Trecho:
========================
Vereadora apresentou projeto em maio para compensar consumidores afetados por desabastecimento; quatro meses depois, Hana Ghassan adotou na campanha a proposta. Fotos: Reprodução

A promessa feita pela governadora e candidata à reeleição Hana Ghassan (MDB) de que consumidores não deverão pagar quando ficarem sem água já havia sido apresentada, meses antes, na Câmara Municipal de Belém. Apesar disso, segundo a vereadora Marinor Brito (PSOL), vereadores da base política da governadora votaram contra a proposta.

Em maio, Marinor apresentou projeto de lei para garantir desconto na conta de água e esgoto aos consumidores atingidos por interrupções no abastecimento ou pelo fornecimento de água imprópria para consumo. A proposta chegou a receber prioridade de tramitação aprovada por unanimidade pela Câmara.

“Os teus aliados, de lá, travaram o projeto até hoje. O contrato é explícito O que está lá é exatamente o que a Águas do Pará vem cobrando do nosso povo”, disse Marinor, em vídeo.

Agora, em plena campanha eleitoral, Hana passou a defender uma medida semelhante. A candidata afirmou ainda que poderá cassar a concessão caso as obrigações assumidas pela empresa não sejam cumpridas.

Apesar da promessa de campanha, não está claro como Hana pretende implementar a medida. A tarifa da concessionária não é definida unilateralmente pela governadora: os serviços estão submetidos ao contrato de concessão da Microrregião de Águas e Esgoto do Pará e à regulação da Arcon.
========================
Tarefas a realizar:
1) Segundo o trecho sobre a conta de água, em que mês a vereadora Marinor Brito apresentou seu projeto de lei?
2) Escreva a continuação do trecho sobre a promessa de Hana Ghassan, começando logo após a última frase apresentada.

Dados de ancoragem em coordenadas de pixel:
========================
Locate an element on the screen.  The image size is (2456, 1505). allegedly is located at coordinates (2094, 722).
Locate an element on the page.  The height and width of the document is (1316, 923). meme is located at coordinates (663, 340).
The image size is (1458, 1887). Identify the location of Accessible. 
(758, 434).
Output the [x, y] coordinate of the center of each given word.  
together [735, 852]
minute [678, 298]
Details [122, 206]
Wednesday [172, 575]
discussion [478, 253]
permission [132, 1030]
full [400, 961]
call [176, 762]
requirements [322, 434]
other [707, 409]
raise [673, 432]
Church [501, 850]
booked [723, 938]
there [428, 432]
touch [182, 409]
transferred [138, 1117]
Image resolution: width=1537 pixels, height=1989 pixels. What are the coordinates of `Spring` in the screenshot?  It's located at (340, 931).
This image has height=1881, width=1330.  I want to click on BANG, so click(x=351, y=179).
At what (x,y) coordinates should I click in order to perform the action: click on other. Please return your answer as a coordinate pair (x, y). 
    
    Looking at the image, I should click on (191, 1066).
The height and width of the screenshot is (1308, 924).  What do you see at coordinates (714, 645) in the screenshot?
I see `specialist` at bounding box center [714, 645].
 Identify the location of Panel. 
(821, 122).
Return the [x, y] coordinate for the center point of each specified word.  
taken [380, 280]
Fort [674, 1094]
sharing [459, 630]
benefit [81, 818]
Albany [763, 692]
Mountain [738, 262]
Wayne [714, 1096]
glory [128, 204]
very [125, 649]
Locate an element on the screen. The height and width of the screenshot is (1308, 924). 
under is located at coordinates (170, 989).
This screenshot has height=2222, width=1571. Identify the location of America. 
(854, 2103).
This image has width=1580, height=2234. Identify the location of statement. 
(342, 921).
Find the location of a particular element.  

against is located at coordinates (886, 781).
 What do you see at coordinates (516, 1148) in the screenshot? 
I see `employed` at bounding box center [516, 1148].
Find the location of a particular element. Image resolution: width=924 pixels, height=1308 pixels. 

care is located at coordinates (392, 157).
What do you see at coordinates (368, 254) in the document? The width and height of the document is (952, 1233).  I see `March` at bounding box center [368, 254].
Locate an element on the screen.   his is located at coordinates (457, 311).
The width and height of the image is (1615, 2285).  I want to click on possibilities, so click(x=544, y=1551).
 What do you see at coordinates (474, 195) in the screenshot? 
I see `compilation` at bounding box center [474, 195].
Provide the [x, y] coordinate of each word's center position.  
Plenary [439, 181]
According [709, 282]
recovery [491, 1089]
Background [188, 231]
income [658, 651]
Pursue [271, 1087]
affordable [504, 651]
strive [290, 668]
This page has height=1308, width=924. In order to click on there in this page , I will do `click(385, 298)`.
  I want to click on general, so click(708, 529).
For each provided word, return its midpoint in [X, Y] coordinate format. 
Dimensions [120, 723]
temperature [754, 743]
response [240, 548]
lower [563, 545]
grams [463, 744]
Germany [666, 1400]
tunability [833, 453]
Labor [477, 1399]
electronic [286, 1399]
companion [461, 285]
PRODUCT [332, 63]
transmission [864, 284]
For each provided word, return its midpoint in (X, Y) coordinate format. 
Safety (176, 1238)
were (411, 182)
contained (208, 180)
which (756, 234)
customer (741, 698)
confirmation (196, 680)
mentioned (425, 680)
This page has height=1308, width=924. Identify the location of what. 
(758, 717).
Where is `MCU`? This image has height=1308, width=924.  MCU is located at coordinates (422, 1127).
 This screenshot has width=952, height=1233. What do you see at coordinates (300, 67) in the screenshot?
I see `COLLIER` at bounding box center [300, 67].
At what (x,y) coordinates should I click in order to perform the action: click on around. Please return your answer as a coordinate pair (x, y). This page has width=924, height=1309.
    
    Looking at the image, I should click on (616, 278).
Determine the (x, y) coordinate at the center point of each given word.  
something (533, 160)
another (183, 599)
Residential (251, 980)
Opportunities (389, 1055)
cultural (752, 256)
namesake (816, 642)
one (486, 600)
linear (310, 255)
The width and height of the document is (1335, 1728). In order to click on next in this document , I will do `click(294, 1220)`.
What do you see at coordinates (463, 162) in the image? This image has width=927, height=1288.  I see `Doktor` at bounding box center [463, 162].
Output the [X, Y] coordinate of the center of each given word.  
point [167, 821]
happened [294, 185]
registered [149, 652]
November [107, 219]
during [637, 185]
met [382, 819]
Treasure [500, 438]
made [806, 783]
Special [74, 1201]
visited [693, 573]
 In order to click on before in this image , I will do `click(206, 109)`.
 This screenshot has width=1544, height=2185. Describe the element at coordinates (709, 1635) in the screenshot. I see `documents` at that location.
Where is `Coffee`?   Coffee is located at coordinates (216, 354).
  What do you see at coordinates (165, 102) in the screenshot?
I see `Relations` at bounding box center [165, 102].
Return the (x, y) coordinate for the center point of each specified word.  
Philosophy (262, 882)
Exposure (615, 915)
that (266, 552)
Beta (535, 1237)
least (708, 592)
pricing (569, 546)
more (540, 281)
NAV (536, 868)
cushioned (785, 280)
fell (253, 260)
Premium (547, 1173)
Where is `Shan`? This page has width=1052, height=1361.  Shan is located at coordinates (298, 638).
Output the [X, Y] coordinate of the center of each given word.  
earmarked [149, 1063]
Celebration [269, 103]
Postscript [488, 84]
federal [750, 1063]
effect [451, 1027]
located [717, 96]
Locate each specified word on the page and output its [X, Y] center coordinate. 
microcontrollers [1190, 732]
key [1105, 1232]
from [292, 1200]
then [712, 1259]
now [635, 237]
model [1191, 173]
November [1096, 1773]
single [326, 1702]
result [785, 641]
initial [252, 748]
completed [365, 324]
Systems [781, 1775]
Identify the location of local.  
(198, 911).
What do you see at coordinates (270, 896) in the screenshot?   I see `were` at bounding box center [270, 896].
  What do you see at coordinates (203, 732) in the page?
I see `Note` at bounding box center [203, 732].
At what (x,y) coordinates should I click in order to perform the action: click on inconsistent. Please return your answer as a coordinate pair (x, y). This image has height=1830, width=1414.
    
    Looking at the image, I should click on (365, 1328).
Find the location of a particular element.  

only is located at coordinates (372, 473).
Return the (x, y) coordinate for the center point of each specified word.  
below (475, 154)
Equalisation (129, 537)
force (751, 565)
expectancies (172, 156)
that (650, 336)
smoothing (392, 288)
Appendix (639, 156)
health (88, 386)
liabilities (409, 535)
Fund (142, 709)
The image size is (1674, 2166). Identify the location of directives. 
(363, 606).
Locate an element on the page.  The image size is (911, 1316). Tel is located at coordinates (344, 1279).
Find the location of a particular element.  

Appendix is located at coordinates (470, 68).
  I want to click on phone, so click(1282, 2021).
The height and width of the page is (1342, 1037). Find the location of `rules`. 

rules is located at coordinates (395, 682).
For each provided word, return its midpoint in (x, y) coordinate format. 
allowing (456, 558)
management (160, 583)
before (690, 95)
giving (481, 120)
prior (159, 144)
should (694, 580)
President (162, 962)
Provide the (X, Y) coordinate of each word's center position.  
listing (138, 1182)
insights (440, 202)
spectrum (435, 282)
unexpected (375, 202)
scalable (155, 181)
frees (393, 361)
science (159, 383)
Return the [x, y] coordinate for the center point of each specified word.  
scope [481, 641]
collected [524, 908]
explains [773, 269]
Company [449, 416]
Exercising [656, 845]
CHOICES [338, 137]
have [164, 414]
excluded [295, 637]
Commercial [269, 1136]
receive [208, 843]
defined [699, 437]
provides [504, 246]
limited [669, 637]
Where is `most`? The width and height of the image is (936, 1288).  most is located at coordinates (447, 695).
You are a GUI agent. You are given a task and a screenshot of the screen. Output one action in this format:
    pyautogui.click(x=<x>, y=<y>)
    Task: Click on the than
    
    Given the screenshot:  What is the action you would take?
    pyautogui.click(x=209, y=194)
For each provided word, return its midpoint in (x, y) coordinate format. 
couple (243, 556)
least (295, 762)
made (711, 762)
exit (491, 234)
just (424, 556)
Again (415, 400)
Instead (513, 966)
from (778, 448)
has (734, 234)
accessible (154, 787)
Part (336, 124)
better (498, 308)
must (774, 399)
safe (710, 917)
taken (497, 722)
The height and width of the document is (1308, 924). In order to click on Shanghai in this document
========================
Respostas por tarefa:
1) Em maio.

2)
A legislação federal estabelece ainda regras para revisões tarifárias e para a preservação do equilíbrio econômico-financeiro dos contratos. A campanha de Hana não explicou até agora qual instrumento jurídico seria utilizado para conceder o desconto.

Marinor ainda questionou se a revisão do contrato, para implementação do desconto em caso de falta de água, será realizada antes ou depois das eleições.

Crise da água entrou no centro da campanha

O abastecimento de água se tornou um dos principais temas da campanha eleitoral para o Governo do Pará. Desde a privatização, a população vem sentindo a piora nos serviços, que já não eram bons sob gestão da Companhia de Saneamento do Pará, sucateada por sucessivos governos.

Em agosto, uma sessão especial proposta por Marinor na Câmara Municipal debateu os problemas registrados após a mudança na operação do saneamento. Na ocasião, foram apresentados resultados de uma pesquisa do Instituto Doxa segundo a qual 64,1% dos entrevistados avaliavam os serviços como ruins ou péssimos e 23,9% afirmavam enfrentar falta de água diariamente. Outros 67,5% consideravam injusto o valor cobrado pelo serviço.